D 2020, 124 min
FSK 12
Verleih: Weltkino
Genre: Dokumentation, Biographie
Regie: Bettina Böhler
Kinostart: 20.08.20
Erinnern Sie sich, wo Sie vom Tod JFKs erfuhren und wie vom Ende „unserer“ Lady Di? Und paßt „unser“ Irritationskünstler Christoph Schlingensief in diesen Memorialzusammenhang? Dieses Lautmaul im Pelz des adretten Jungen von nebenan? Sie entscheiden!
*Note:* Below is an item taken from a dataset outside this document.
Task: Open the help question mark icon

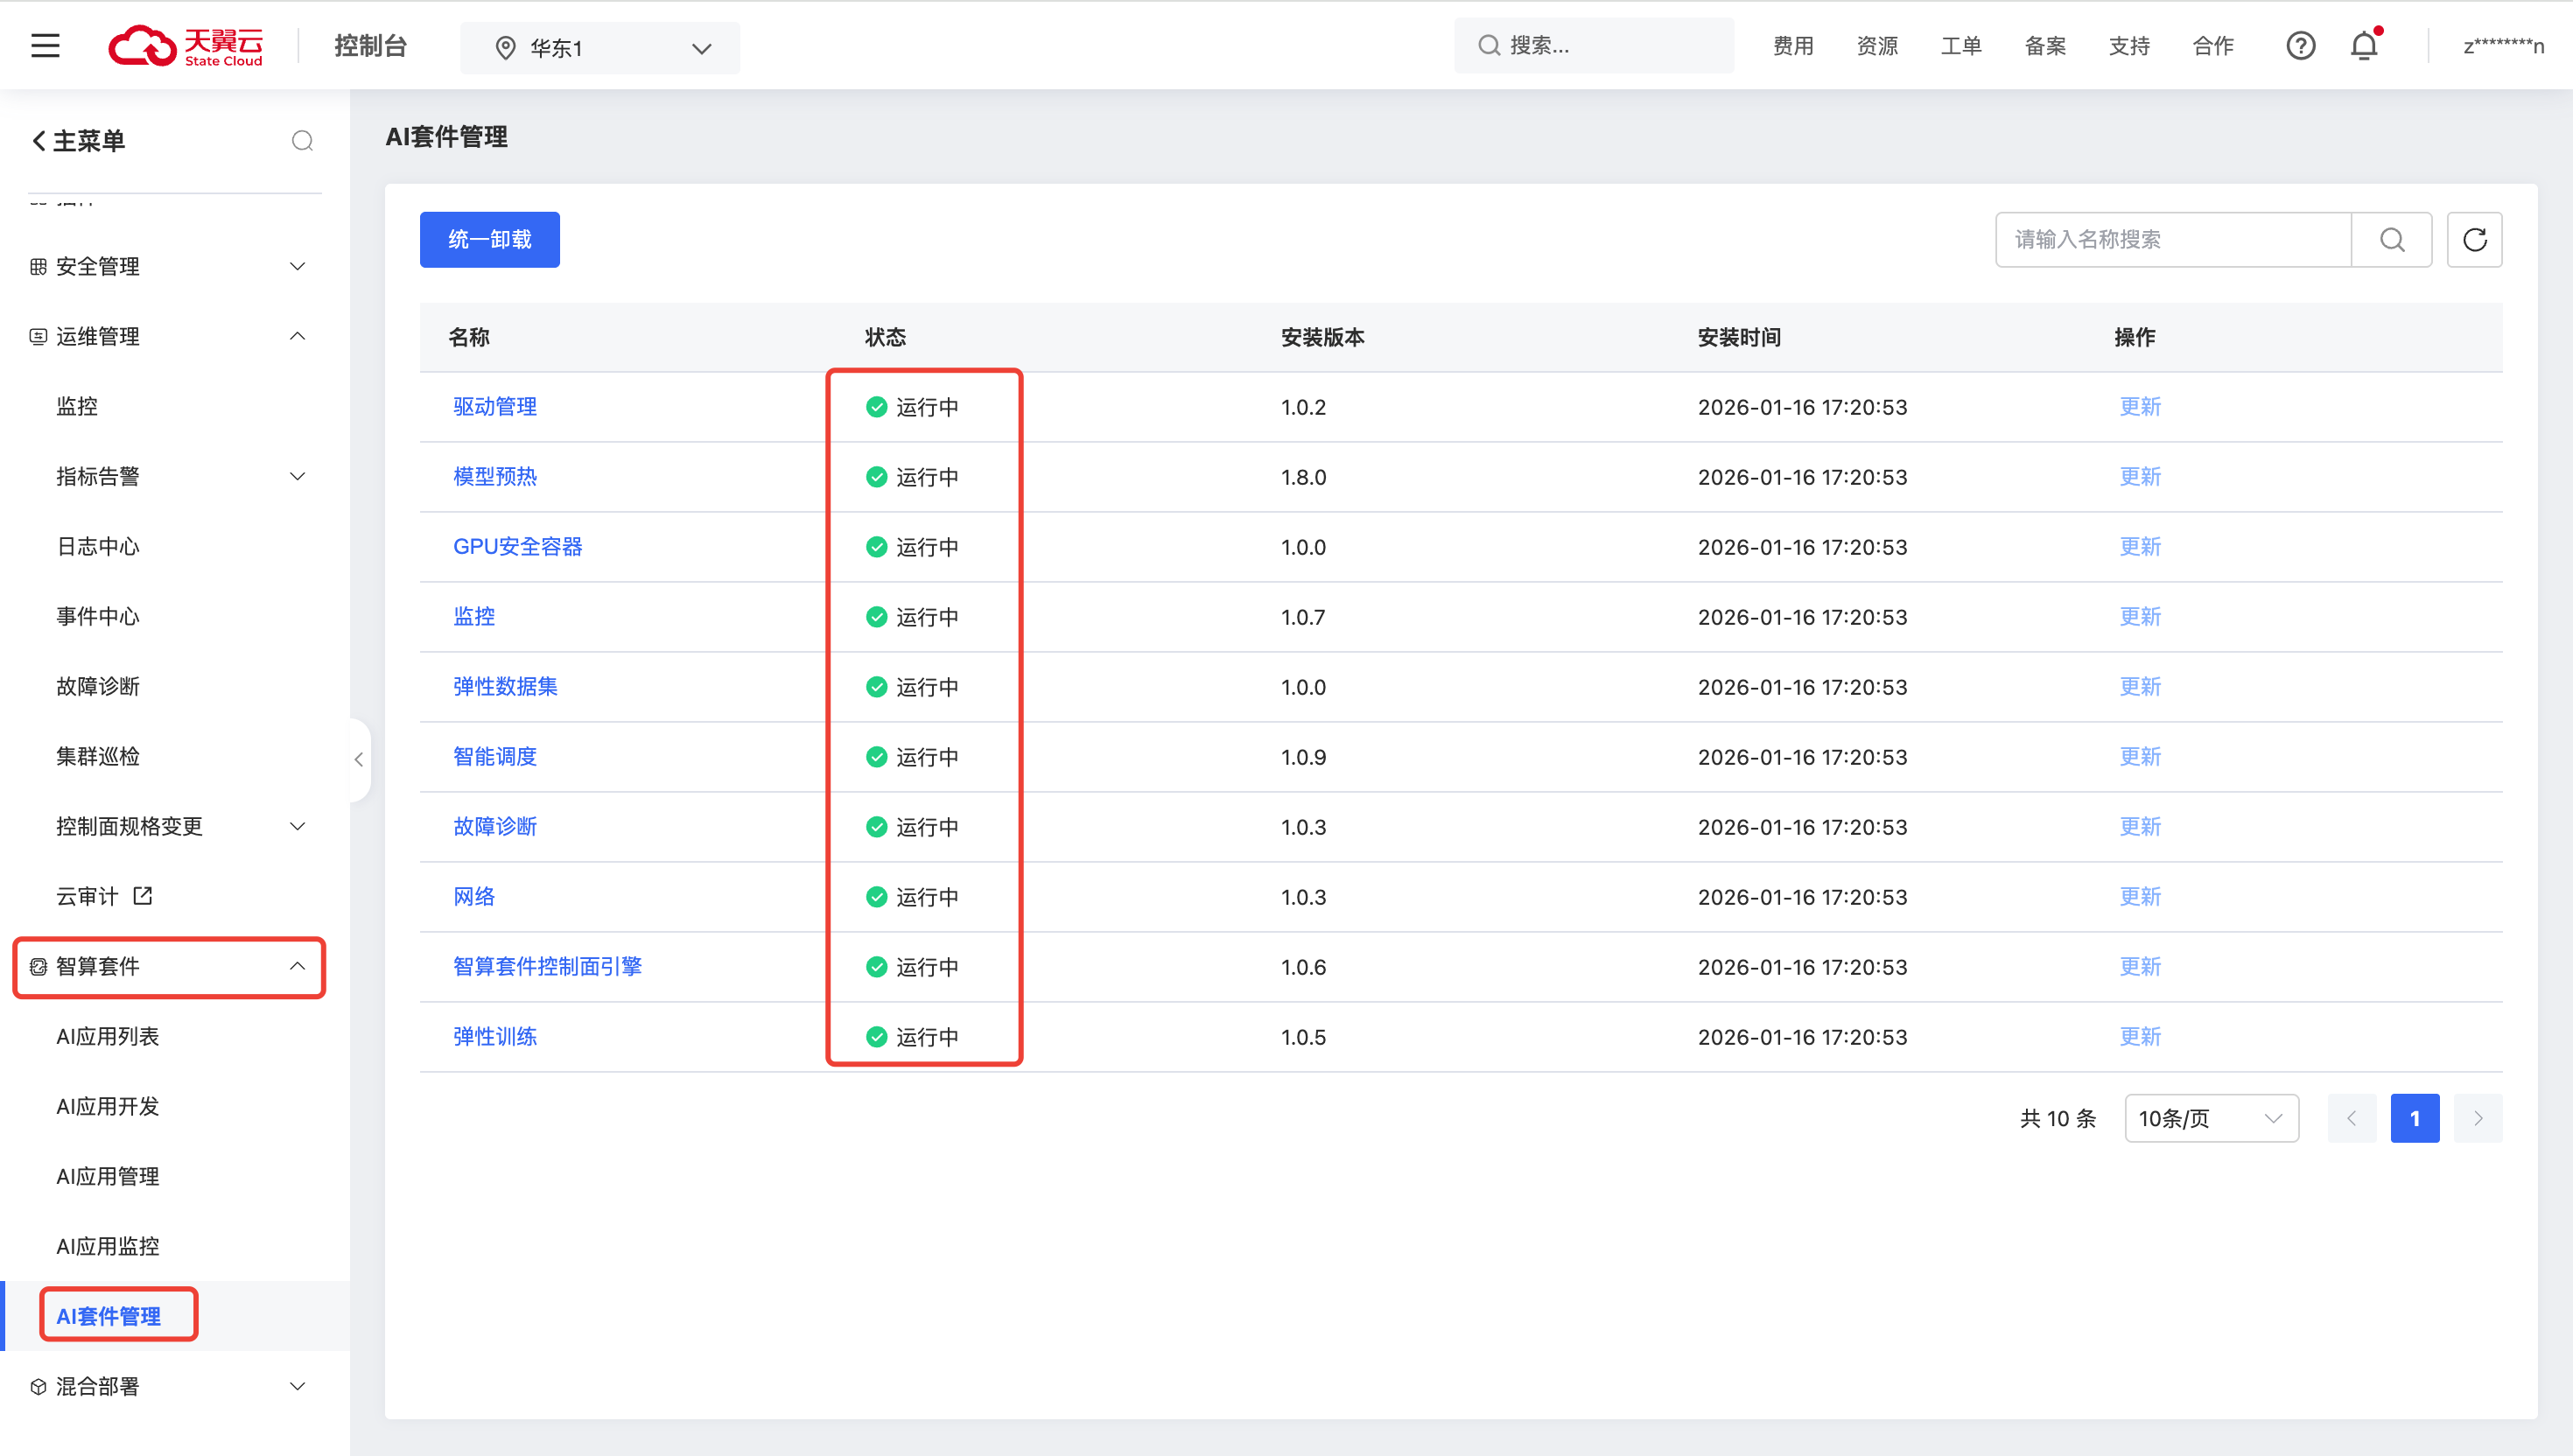Action: pos(2300,46)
So wie das Schlingensiefsche Kino-, Theater-, Fernsehschaffen stets eine Entscheidung forderte: ob man sich nämlich seinen Überforderungen aussetzen wollte.
Schlingensiefs zehnter Todestag – er starb 2010 mit nur 49 Jahren – ist Anlaß für einen Dokumentarfilm, der nicht minder um eine Position ringt. Sympathie und Wertschätzung stehen außerfrage. Die Herausforderung liegt vielmehr darin, eine Stimme zu finden, die Schlingensiefs Biographie so erhellt, daß ihr das Flackern erhalten bleibt. Bettina Böhler, im Hauptberuf Cutterin für den Adel des deutschen Filmwesens und in dieser Funktion auch Monteurin zweier Schlingensief-Kinoproduktionen, ruft dem Freund und Kollegen einen Film nach, dem das gelingt. Sie erzählt aus dem Ich: nicht dem Regisseurinnen-, sondern dem Schlingensief-Ich.
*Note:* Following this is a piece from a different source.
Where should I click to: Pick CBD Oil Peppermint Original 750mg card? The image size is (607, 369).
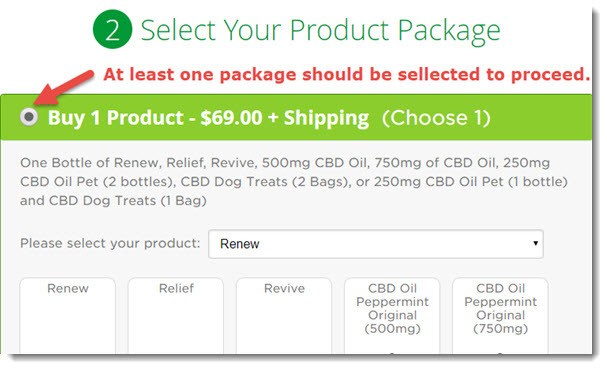click(x=500, y=316)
Aus einer enormen Fülle von Material, aus Privatem wie öffentlich Versendetem, rekonstruiert sie den Verstorbenen als Kommentator seiner selbst – und seiner Lust, den politischen wie ästhetischen Zeitgeist aufzuscheuchen. Reflektiert, sentimental, aggressiv, resigniert, großmäulig, kleinlaut. „Ich bin sechs Kinder“, hört man ihn sagen und erfährt, daß der Apothekersohn aus Oberhausen einziges Ergebnis jahrelanger Elternbemühungen um Nachwuchs war, daß ihm die kleinbürgerliche Familie seine anarchischen Kunsteskapaden komisch-ergeben nachsah und wie sich das mit Wim Wenders, Tilda Swinton oder Bayreuth verhielt. Mindmapping durch Werkphasen, Selbstbetrachtung im medialen Rückspiegel.
Aus Dokumenten verschafft sich hier ein Schnelldenker und Funkenschläger noch einmal Gehör, was allenthalben für die versierte, die kreative Monteurin Böhler spricht. Jedoch nicht unbedingt für eine disziplinierte Regisseurin. Statt sich den Verlockungen einer trügerischen Vollständigkeit durch Selbstbeschränkung zu widersetzen, türmt sie das Material zum Haufen – so herrlich, daß man sich hineinlegen möchte. Doch die Nadel, jene Überforderung, jene merkwürdige Lautheit, mit der Schlingensief uns piesackte, steckt noch irgendwo dort drin. Wie sie sich anfühlte, wissen wir. Aber wie genau sie funktionierte?